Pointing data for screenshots
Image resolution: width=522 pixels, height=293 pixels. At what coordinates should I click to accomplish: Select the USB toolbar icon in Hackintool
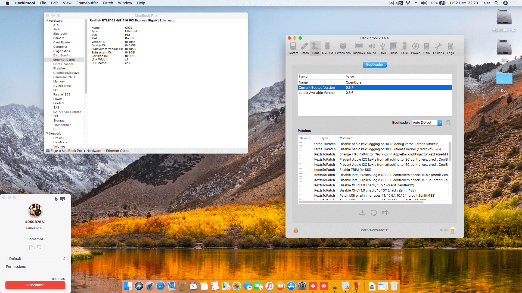click(x=383, y=48)
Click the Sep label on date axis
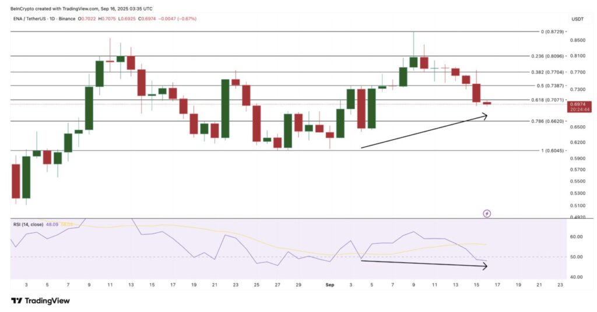 (330, 286)
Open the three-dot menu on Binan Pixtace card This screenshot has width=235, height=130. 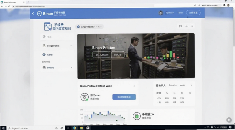tap(134, 86)
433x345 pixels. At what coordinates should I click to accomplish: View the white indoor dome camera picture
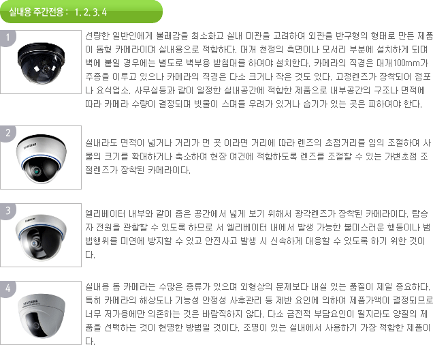(x=41, y=313)
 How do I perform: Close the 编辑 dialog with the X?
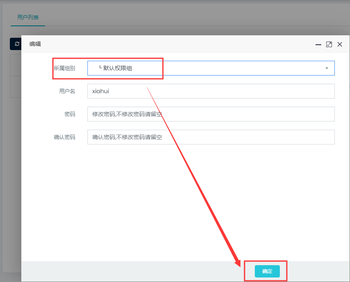339,45
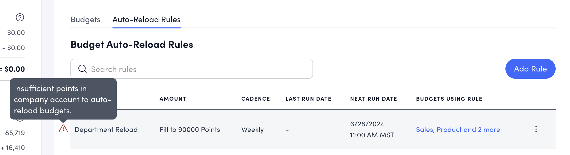570x155 pixels.
Task: Sort by the Cadence column header
Action: click(255, 99)
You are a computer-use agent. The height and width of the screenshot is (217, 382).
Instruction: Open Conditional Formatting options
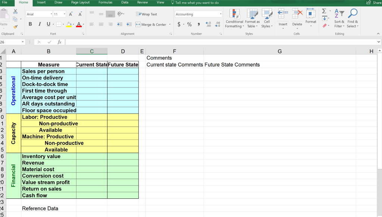[x=234, y=19]
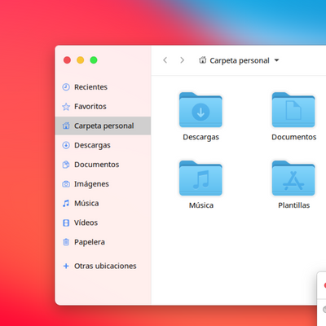Open Recientes in the sidebar
The width and height of the screenshot is (326, 326).
[x=103, y=87]
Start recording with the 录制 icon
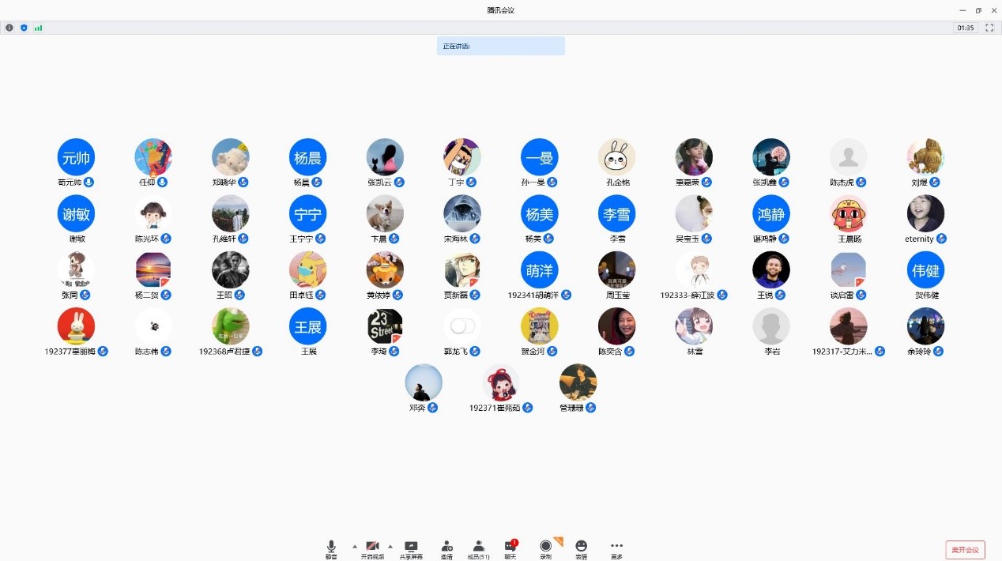1002x561 pixels. [x=545, y=547]
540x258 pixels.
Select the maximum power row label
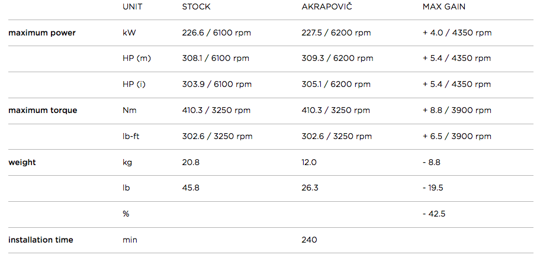pos(42,33)
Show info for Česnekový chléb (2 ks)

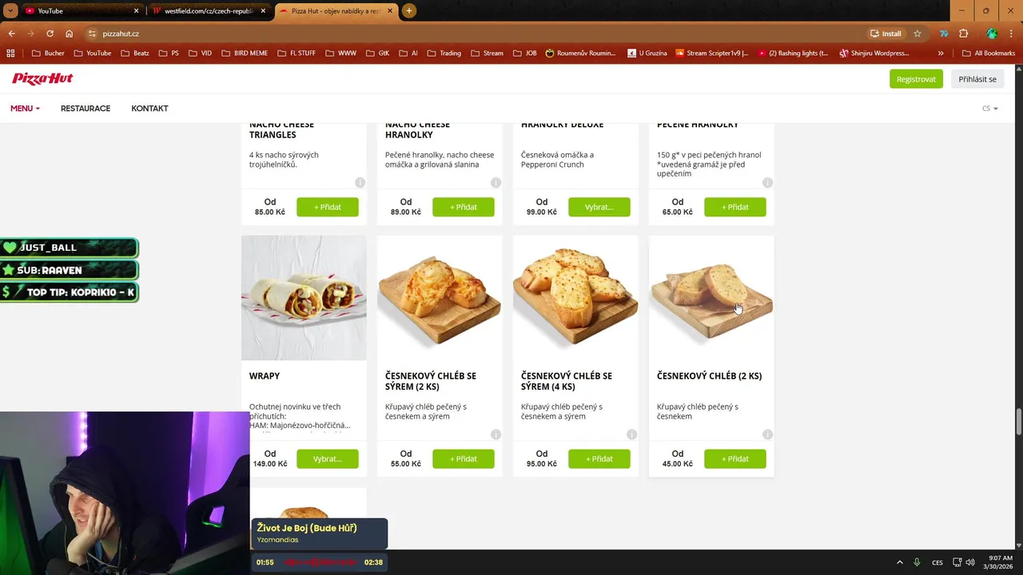pyautogui.click(x=767, y=434)
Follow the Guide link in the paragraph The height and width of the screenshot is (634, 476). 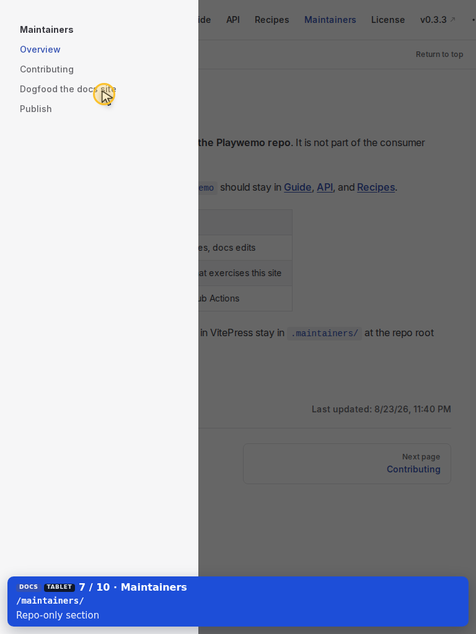click(x=298, y=187)
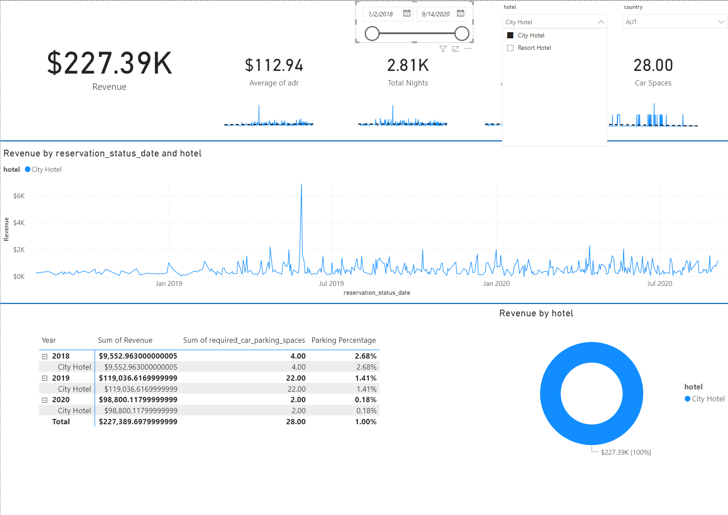Open the end date calendar picker
The image size is (728, 515).
[459, 14]
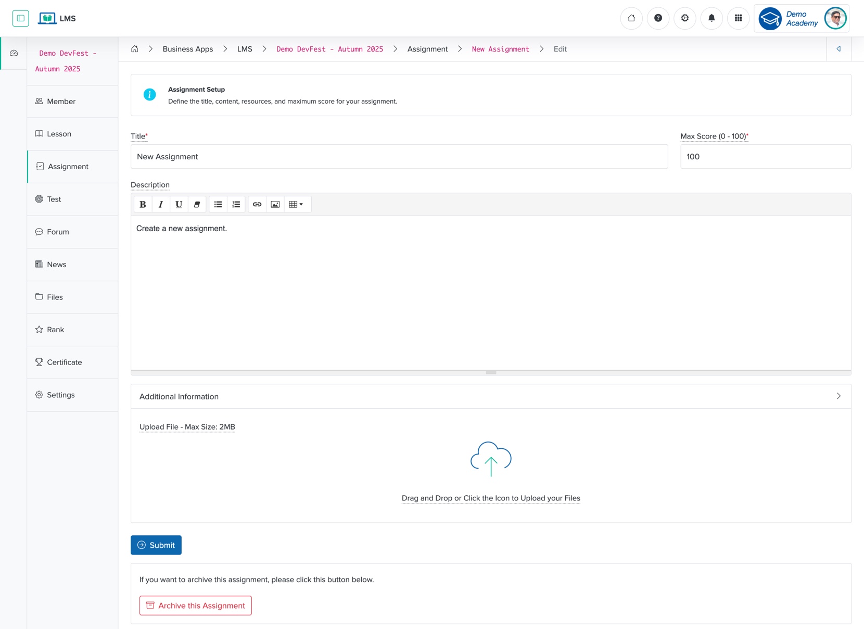Viewport: 864px width, 629px height.
Task: Collapse the panel using the top-right arrow
Action: tap(838, 49)
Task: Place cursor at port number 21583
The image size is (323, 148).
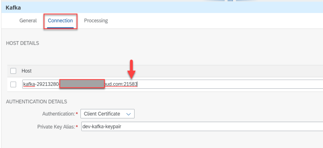Action: coord(131,84)
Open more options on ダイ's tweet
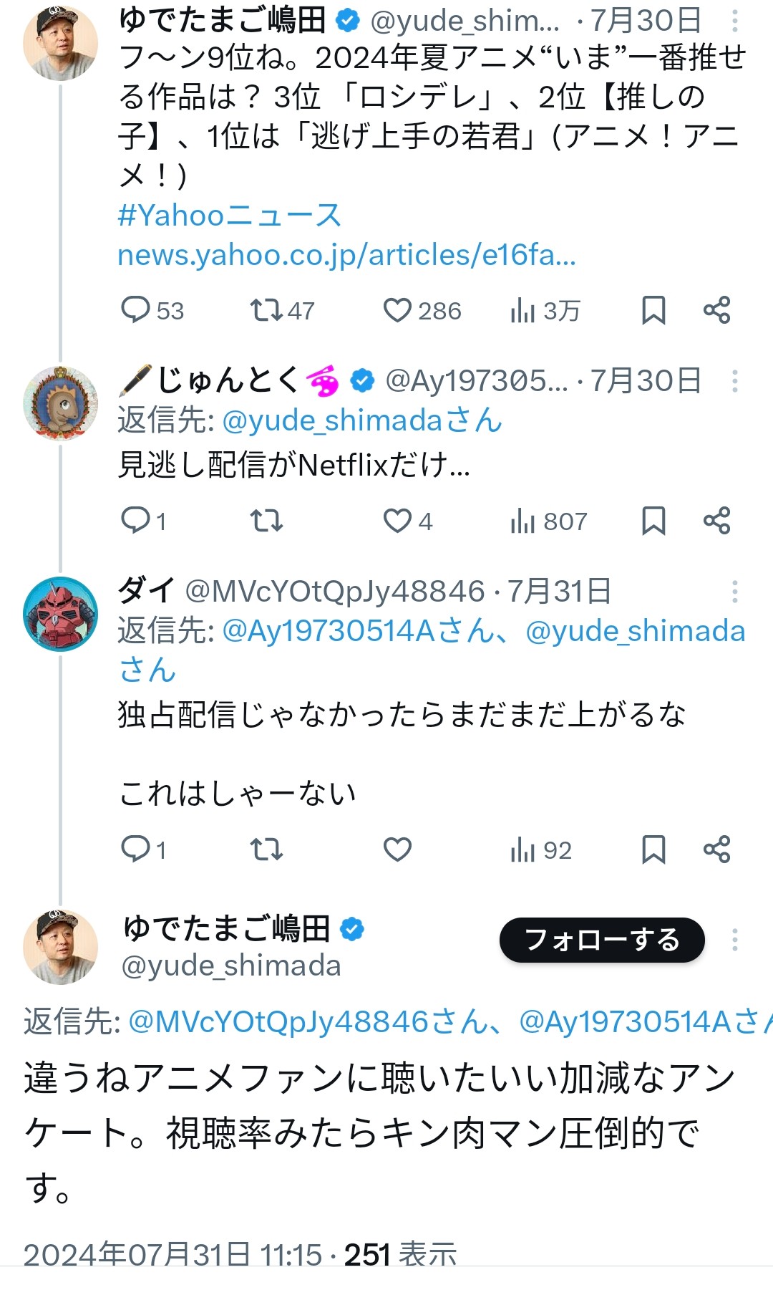Viewport: 773px width, 1290px height. 734,592
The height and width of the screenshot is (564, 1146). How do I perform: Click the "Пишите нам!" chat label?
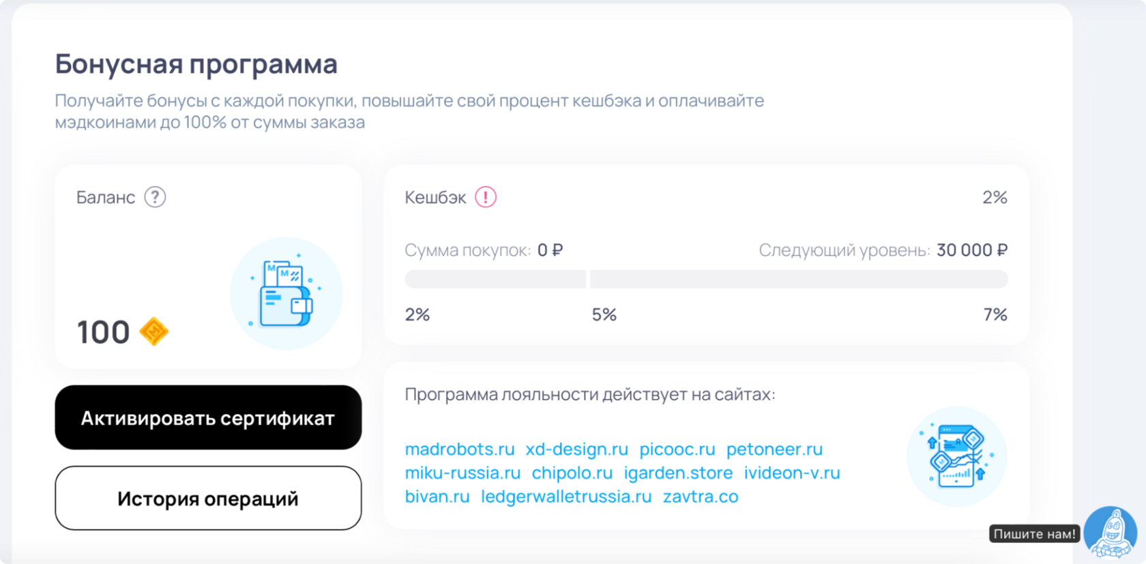(x=1033, y=534)
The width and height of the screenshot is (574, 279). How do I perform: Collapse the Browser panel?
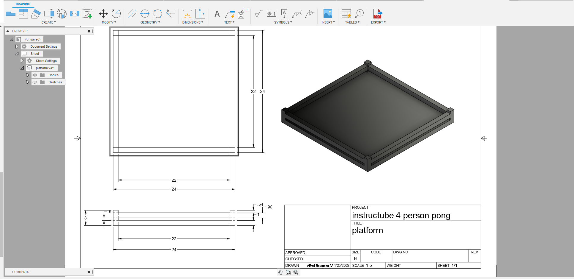click(7, 31)
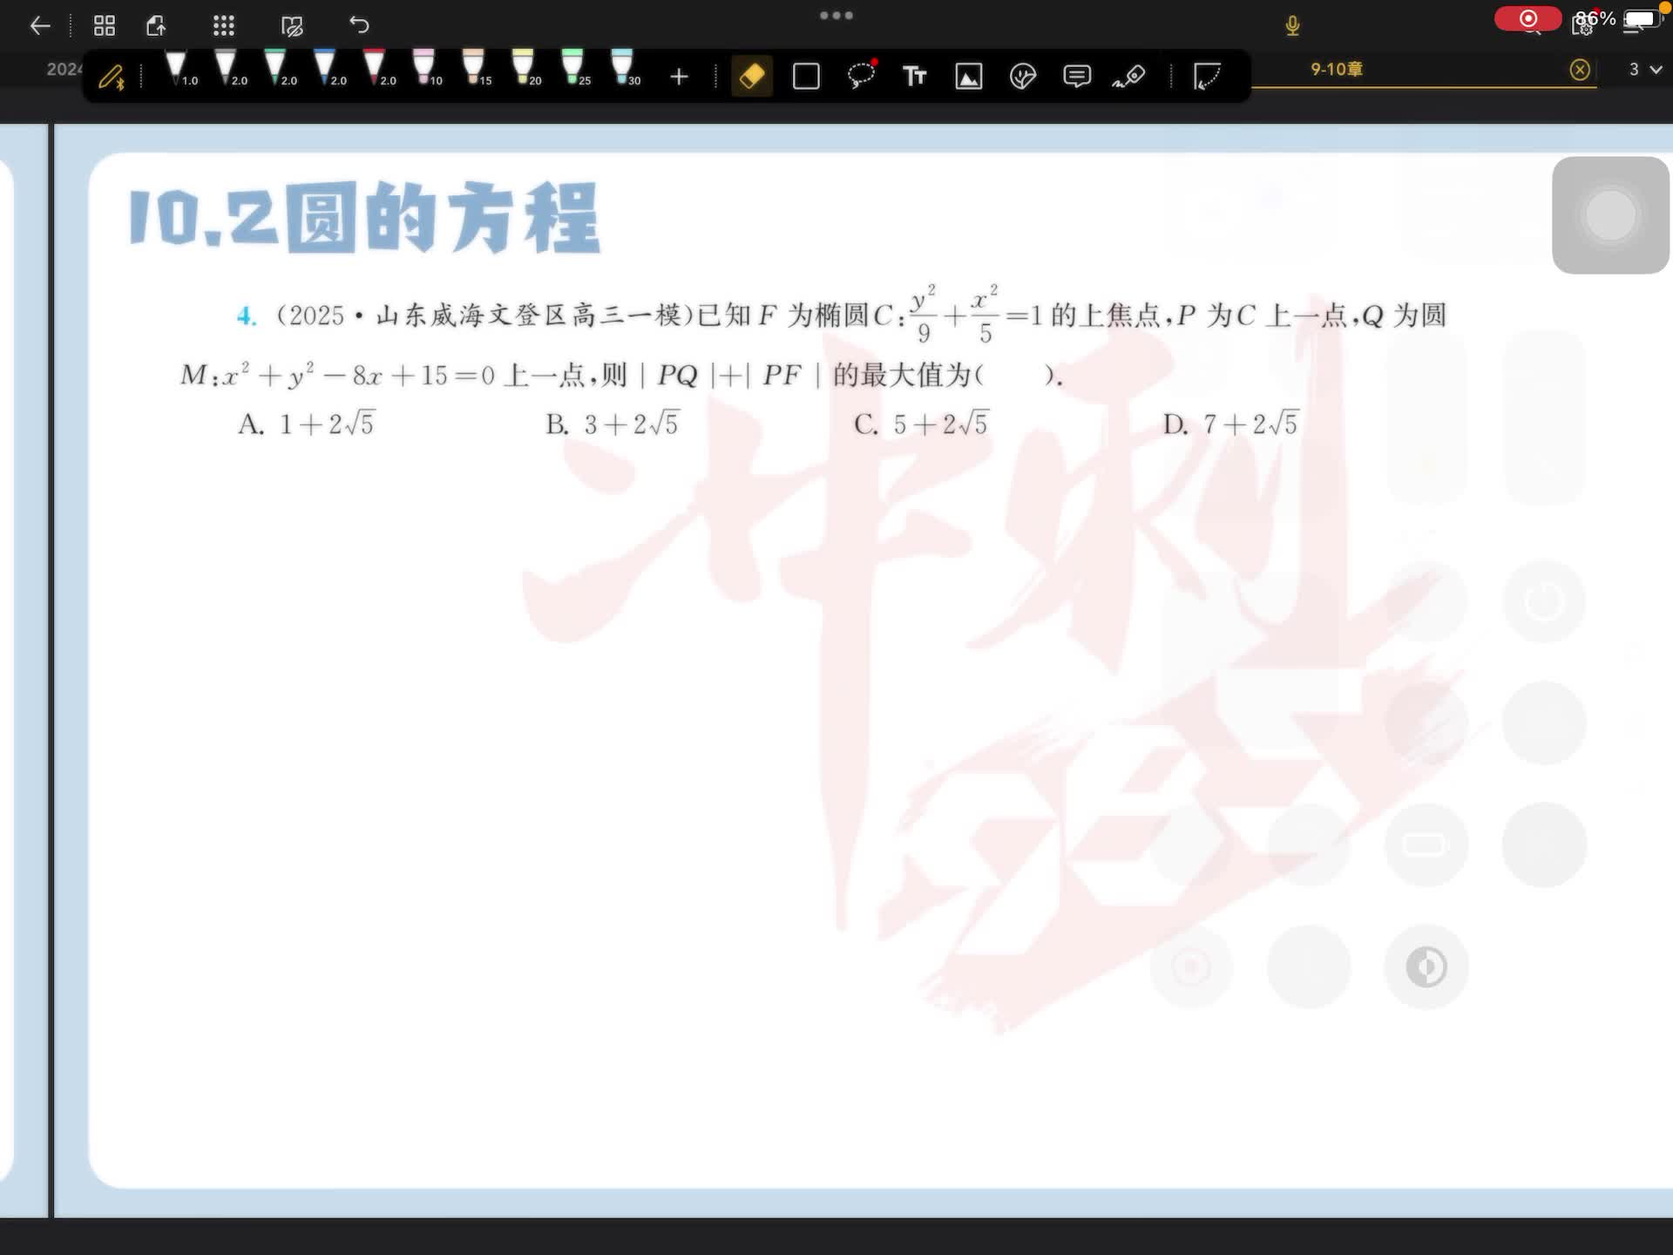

-- THE TASK --
Rewrite the stretch of the records from the line containing "540x258 pixels." through the line containing "pyautogui.click(x=767, y=434)", replacing "maximum power" with "peak output" and leaving everything else unchanged. Return only those lines, without the pictures.

-- FINAL RESULT --
540x258 pixels.
Select the peak output row label
pos(42,33)
Show info for Česnekový chléb (2 ks)

pyautogui.click(x=767, y=434)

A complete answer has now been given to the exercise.